Gender Bender: Why sensitisation must begin in schools to end stigma around the LGBT community
On May 17, the International Day Against Homophobia, Transphobia and Biphobia, people from the community stress upon the importance of breaking taboos at an early stage in a child’s life.Updated: May 17, 2020 13:05 IST
May 17 is the International Day Against Homophobia, Transphobia and Biphobia, and the theme this year is Breaking the Silence. Talking about the queer community and shattering the stigmas around it must begin at an early stage to make steps towards achieving equal rights. LGBTQAI+ rights activist Harish Iyer is of the opinion that creating a safe space for students should be mandatory. “More so, it is important to hold that safe space and allow people to come to you. Minorities of all kinds would always be persecuted,” he says. Equally important is to hold counseling for the bullies. “We have to move from retribution to reformation, especially in schools. We need to understand the language that these boys are using and why. Where does it all come from? Even the abuses hurled are all rape threats,” says Iyer.

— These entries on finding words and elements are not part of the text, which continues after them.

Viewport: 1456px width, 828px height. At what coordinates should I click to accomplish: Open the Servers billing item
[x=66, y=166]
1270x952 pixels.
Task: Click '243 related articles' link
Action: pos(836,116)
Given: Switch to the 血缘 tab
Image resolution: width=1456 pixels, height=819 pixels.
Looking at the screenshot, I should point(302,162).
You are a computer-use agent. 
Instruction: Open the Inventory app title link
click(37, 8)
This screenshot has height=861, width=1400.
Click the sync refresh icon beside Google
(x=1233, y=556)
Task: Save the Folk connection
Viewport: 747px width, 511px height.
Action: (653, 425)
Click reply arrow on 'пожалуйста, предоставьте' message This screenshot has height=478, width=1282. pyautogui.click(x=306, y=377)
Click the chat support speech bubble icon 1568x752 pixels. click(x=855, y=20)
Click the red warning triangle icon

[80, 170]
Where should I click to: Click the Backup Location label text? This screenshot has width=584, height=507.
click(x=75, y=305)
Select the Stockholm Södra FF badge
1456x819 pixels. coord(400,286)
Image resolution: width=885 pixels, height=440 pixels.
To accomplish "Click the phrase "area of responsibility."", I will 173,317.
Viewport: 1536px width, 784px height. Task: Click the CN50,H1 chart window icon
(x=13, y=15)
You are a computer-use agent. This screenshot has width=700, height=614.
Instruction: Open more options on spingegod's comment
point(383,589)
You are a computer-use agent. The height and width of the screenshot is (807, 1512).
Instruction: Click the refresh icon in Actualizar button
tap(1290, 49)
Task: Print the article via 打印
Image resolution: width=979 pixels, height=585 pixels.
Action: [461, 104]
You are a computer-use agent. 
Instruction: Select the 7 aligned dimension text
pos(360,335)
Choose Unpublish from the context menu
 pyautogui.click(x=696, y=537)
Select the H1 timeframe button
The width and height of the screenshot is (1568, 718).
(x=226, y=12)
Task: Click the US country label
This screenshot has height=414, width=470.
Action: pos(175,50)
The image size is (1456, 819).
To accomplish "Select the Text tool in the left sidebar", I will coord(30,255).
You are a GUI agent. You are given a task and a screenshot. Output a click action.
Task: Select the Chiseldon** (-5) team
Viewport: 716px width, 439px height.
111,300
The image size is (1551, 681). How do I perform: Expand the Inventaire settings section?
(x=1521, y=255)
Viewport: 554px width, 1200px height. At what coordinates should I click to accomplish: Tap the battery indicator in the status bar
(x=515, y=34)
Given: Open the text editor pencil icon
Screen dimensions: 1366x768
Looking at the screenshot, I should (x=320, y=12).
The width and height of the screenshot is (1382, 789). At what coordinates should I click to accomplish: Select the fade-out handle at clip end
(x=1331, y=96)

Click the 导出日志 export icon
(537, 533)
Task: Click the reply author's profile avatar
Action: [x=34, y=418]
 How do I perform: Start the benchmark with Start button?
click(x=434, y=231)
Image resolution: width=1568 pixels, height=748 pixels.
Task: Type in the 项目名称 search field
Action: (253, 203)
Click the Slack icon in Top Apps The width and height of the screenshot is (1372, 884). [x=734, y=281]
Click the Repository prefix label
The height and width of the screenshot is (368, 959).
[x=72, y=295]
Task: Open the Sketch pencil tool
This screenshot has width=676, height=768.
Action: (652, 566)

More often than not, children are outed by their peers or neighbours without their consent. Rishi Raj Vyas, an 18-year old architecture student who identifies himself as a queer Dalit cisgender man, was outed by a neighbor. “She told my mother I had ‘gay ka bimari’. My parents did have an inkling, but it took them five years to accept, and now they even talk to my partner on calls. Acceptance is a gradual process and you have to keep faith in yourself,” he says. Rishi actively raises these concerns on his social media and has a steady stream of students messaging him for guidance.
Nitish Anand, a 21-year old DU student who identifies as a gay man says that right from the beginning, children are conditioned to be a certain way. “I don’t remember much of my childhood because a kind of numbness had set in after my mother died when I was five. She could sense that I was effeminate but never discouraged me. I knew I was different but could not understand it at that age,” shares Anand.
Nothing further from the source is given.